Counselling - sometimes I hate it, but for the most part it's been so very helpful to me (once I'd changed counsellors). I'm on the road to healing and wholeness, and that's a great thing.

My home - after the nightmare that was house-hunting, I was offered this place. It's not brand new and it's not glamorous, but it fulfilled every single item on my wish list/prayer list in terms of size, features, suburb, storage space etc AND it was $50pw cheaper than every comparable place. My home has been a haven to me and I'm very happy here.

My job - I am the Office Manager in a medium-sized Anglican church. "Office Manager" is a bit misleading since no one else works in the office except me, but there you go, that's my title. My job also involves acting as PA to the minister. I work 4 days per week, ostensibly 28 hours although it's usually more. I have an organised mind... okay, borderline OCD... so this is a perfect job for me. More than that, though, I simply love working in a church. Well, I love working in that church. The other staff (minister, assistant minister, children's and families worker and one volunteer who comes in once a week) are all great; and the parishioners for the most part have been simply wonderful - loving, welcoming, helpful and fun. It's not a high-paying job, nor it is high-stress or high-powered, but I've had those high-everything jobs and they didn't make me happy. This job does, and that makes a very big difference to my general enjoyment of life.

My home group/Bible study group -The people in this group are simply a gift from God. They've been a wonderful support as well as being heaps of fun. I continue to be enormously grateful for their love, their prayers, their wisdom and their humour.

Blogging - more specifically, meeting new bloggy friends. You know who you are. Getting to know you a little bit and interacting on your blogs and via e-mail has been a real high point for me. It's also made me blog more... that's a high point for me but I can't guarantee it's a high point for anyone else!

God - no matter what else is going on in my life and no matter how I feel, God is good. He is infinitely loving, faithful and downright awesome... and He loves me.

So that's my year. There have been ups and downs but that's what makes us who we are so I wouldn't change any of them. Okay, except maybe the horrible house hunting experience... anyway I'm looking forward to what 2009 will bring.

4 comments:

Givinya De Elba said...

That was a lovely post, and I'm tempted to use the idea. There are only a few hours left in 2008 though, and I'm planning to spend them sleeping instead of writing. Ah, doh, left it too late.

Dee said...

A great post, sounds like 2008 has ended pretty good in ways for you, wishing you all the best in 2009!

Hippomanic Jen said...

2008 in review. What a good idea. I'm glad that you can see both the good and the bad in it.

I'm really glad you've found some help for your depression and the 'help's helped' (Yes, The West Wing reference was intended)

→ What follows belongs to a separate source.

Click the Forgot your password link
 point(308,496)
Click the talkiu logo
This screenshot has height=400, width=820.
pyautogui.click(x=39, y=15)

I'm so with you on the real estate agents treating you like Scum as soon as they realise that you're not in the market to buy.

Yeppoon was alright (small country town and one of the property managers was from my church) but in the bigger centres they just don't care. I know that their job is the meat in the sandwich between tenants and landlords, but WHY do they have to presume I am scum because I haven't got a spare $40,000 for a house deposit (probably more down your way).

Femina said...

While reading your comment I have West Wing playing in the background (what? I'm NOT addicted! I'm an enthusiast!) and I'm nearly up to my all-time favourite ep, "Noel", where Josh gets counselling for PTSD... spooky. (And at the rate I'm going through the discs while on holidays, I should be up to "the help's helped" in a matter of days...)

Real estate agents don't HAVE to treat renters like scum, but some agents are on a power trip. I consider myself fortunate that my estate agent is professional and clearly ready to protect the owner but she's NOT mean. We have a comfortably distant relationship... I never hear from her unless it's 100% necessary, and then she's polite and friendly. I'm sure she knows I'm in her power but she doesn't treat me that way.